Leptin is thought to have a role in maximizing the availability of substrates needed for fetal growth, particularly through mobilizing maternal fat stores, which are linked to the newborn's birth weight. According to Perichart-Perera et al. the concentration of leptin during pregnancy may be a predictor of newborn size at birth and is linked to the mother's weight [67]. Multiple linear regression analysis revealed that infants' leptin levels are significantly dependent on maternal characteristics and manifestations during pregnancy, such as taking daily breakfast and fat once per week, delivering in winter, increasing height, decreasing Apgar score in the first minute, increasing Apgar score in the fifth minute, and adiponectin decreasing levels.
Finally, it is important to mention that leptin has a possible role in brain development, neurogenesis, particularly during the development of the CNS, [68-70]. Leptin has also been shown to enhance cognition through the regulation of hippocampal function. Moreover, leptin can significantly improve Camp-Response Element Binding Protein (CREB) phosphorylation via the MAP kinase/extracellular signal-regulated protein kinase (ERK1/2) pathway [71]. ERK1/2 phosphorylation (pERK1/2) can directly activate the protein signaling cascade regulating a variety of cellular processes such as nerve growth, survival, and neuroplasticity. Similarly, adiponectin may help restore neuronal insulin signalling, which is crucial for synaptic plasticity and memory, by modulating glutamate receptor trafficking [72].

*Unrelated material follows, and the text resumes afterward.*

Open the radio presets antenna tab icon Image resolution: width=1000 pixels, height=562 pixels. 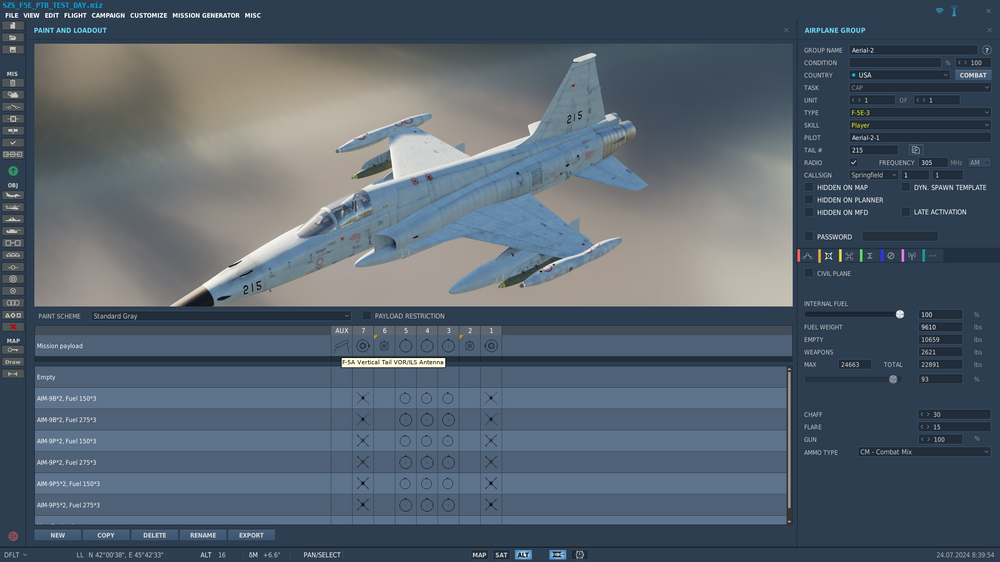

The outcomes of this research shed light on the significance of maternal nutrition during pregnancy and its impact on fetal body fat composition. This study provides clear evidence of the influence of the fetal fat secretome (leptin and adiponectin) on the overall fetal developmental profile, including central nervous system development, which may pave the way for later neurodevelopmental consequences.
The authors would like to express their gratitude to all study participants (children, moms and their families, and clinic staff members) for their time and effort.